Records excerpted from a collection:
Segment Open

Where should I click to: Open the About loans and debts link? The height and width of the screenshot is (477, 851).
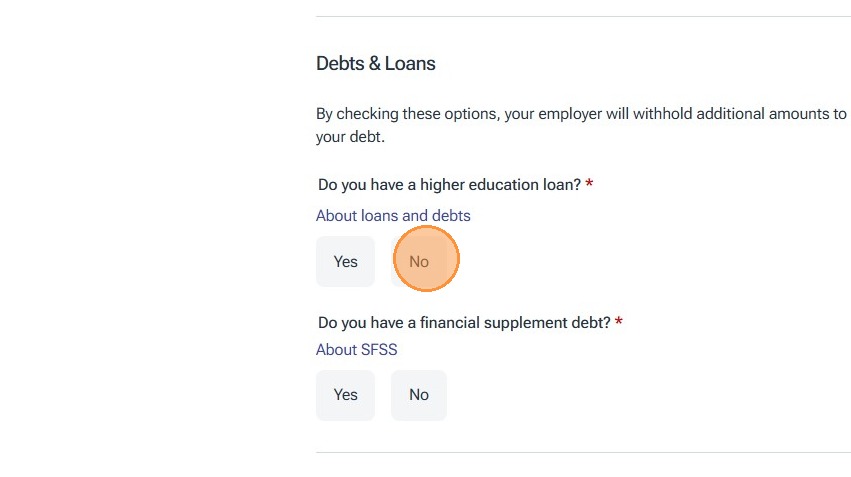coord(393,215)
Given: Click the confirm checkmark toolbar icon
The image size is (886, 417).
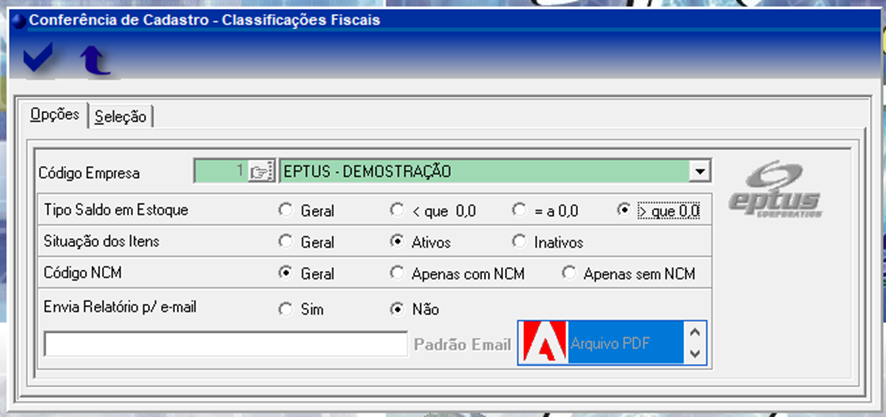Looking at the screenshot, I should [x=38, y=60].
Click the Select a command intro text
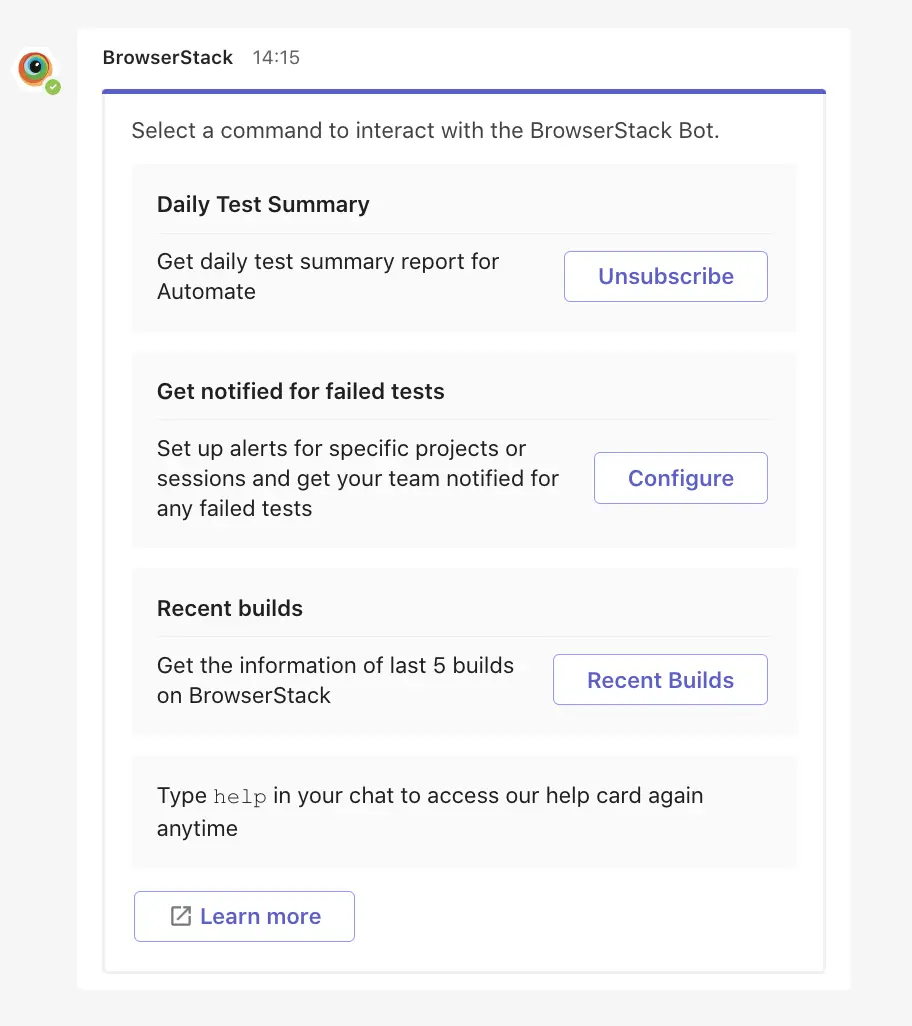 tap(425, 131)
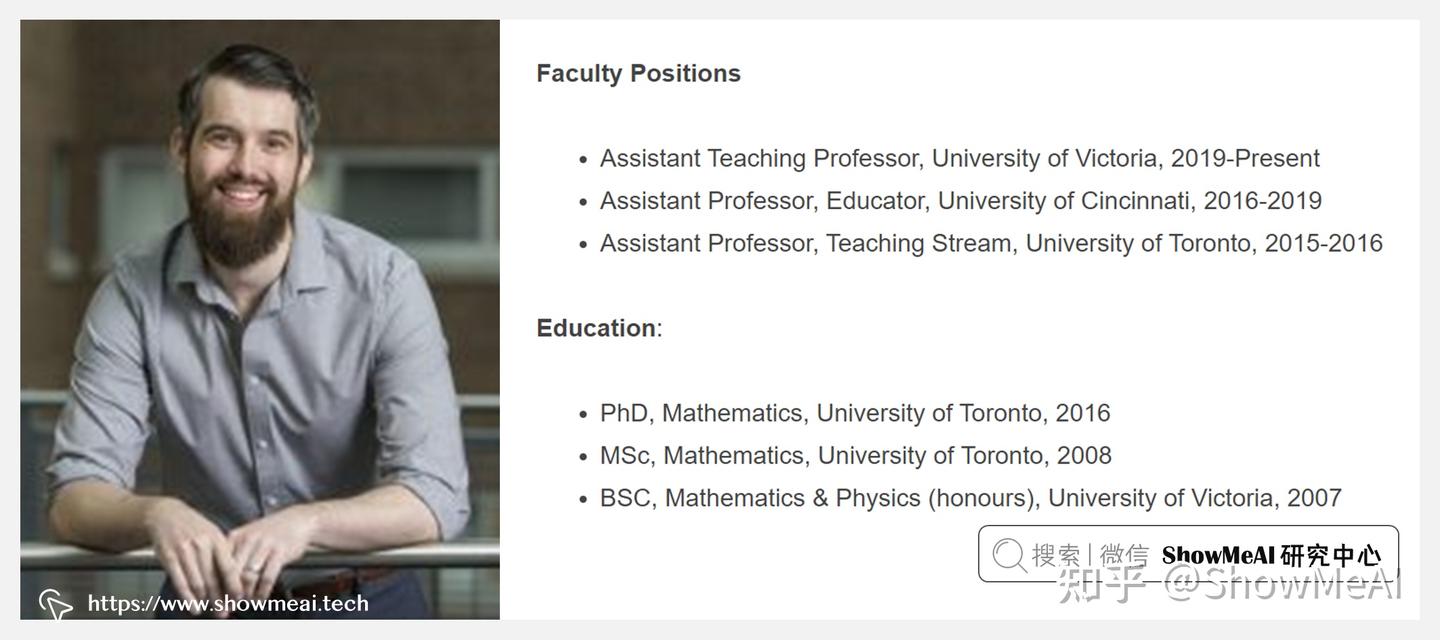Click the Faculty Positions heading

point(638,73)
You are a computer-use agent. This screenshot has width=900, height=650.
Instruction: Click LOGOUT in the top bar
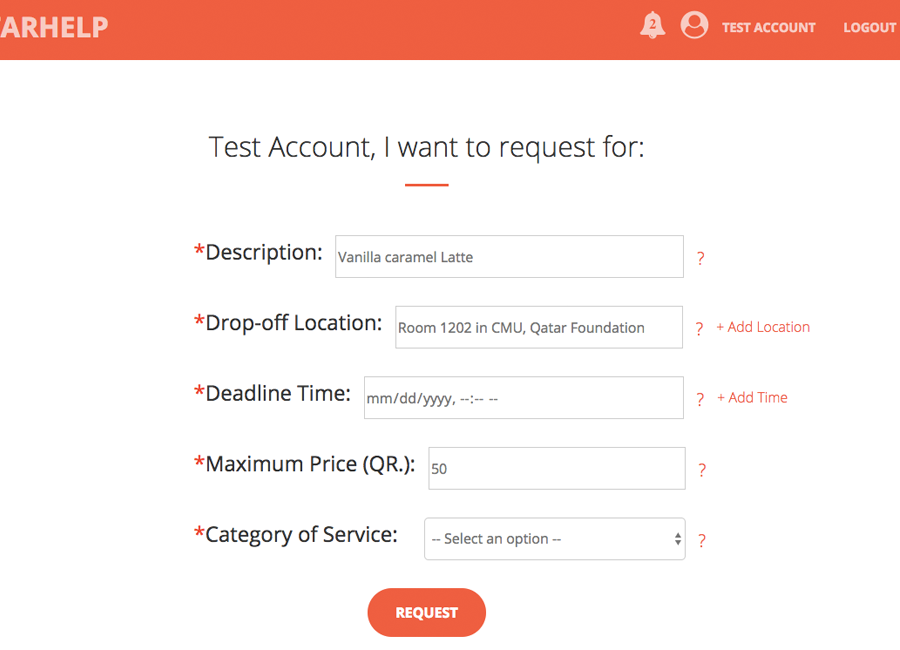click(x=869, y=28)
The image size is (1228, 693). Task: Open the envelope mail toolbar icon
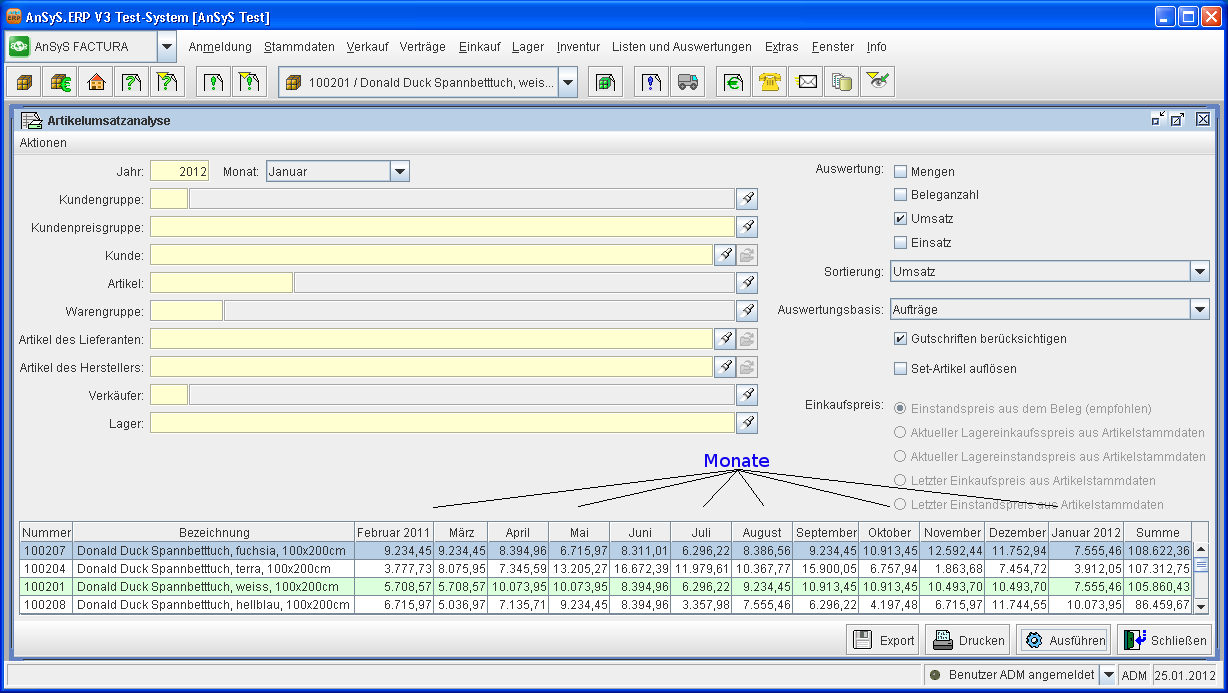pos(805,83)
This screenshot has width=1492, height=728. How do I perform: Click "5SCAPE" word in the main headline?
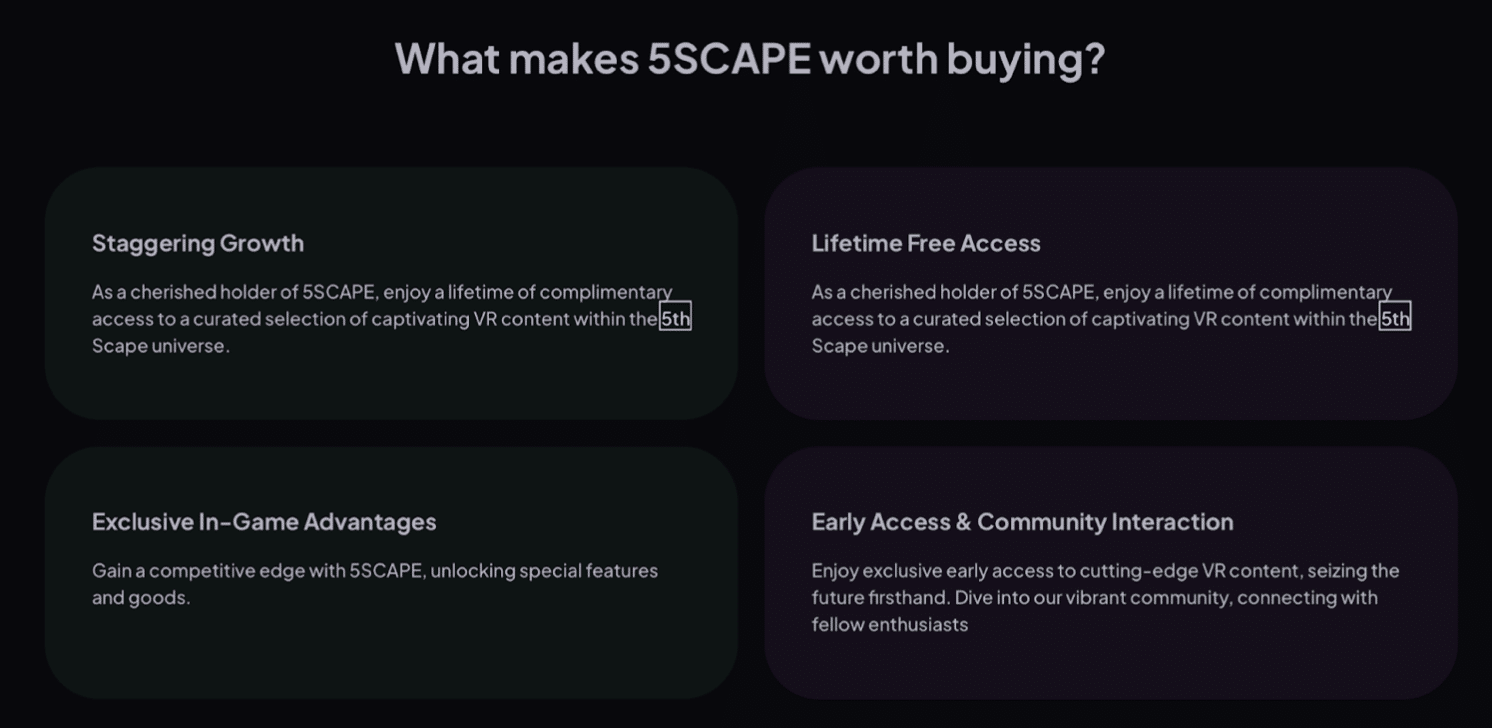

Segment Closed

Exercise aim: Word for word, restate the lines from the one containing "Click the Select a command intro text" through the end of the entries. Do not include pictures.

Written response:
Click the Select a command intro text
 tap(425, 131)
Click the Faculty Positions heading

point(638,73)
You are a computer-use agent. This screenshot has width=900, height=650.
Instruction: Click LOGOUT in the top bar
click(x=869, y=28)
The image size is (1228, 693). Task: Open the envelope mail toolbar icon
pos(805,83)
This screenshot has width=1492, height=728. How do I perform: Click "5SCAPE" word in the main headline?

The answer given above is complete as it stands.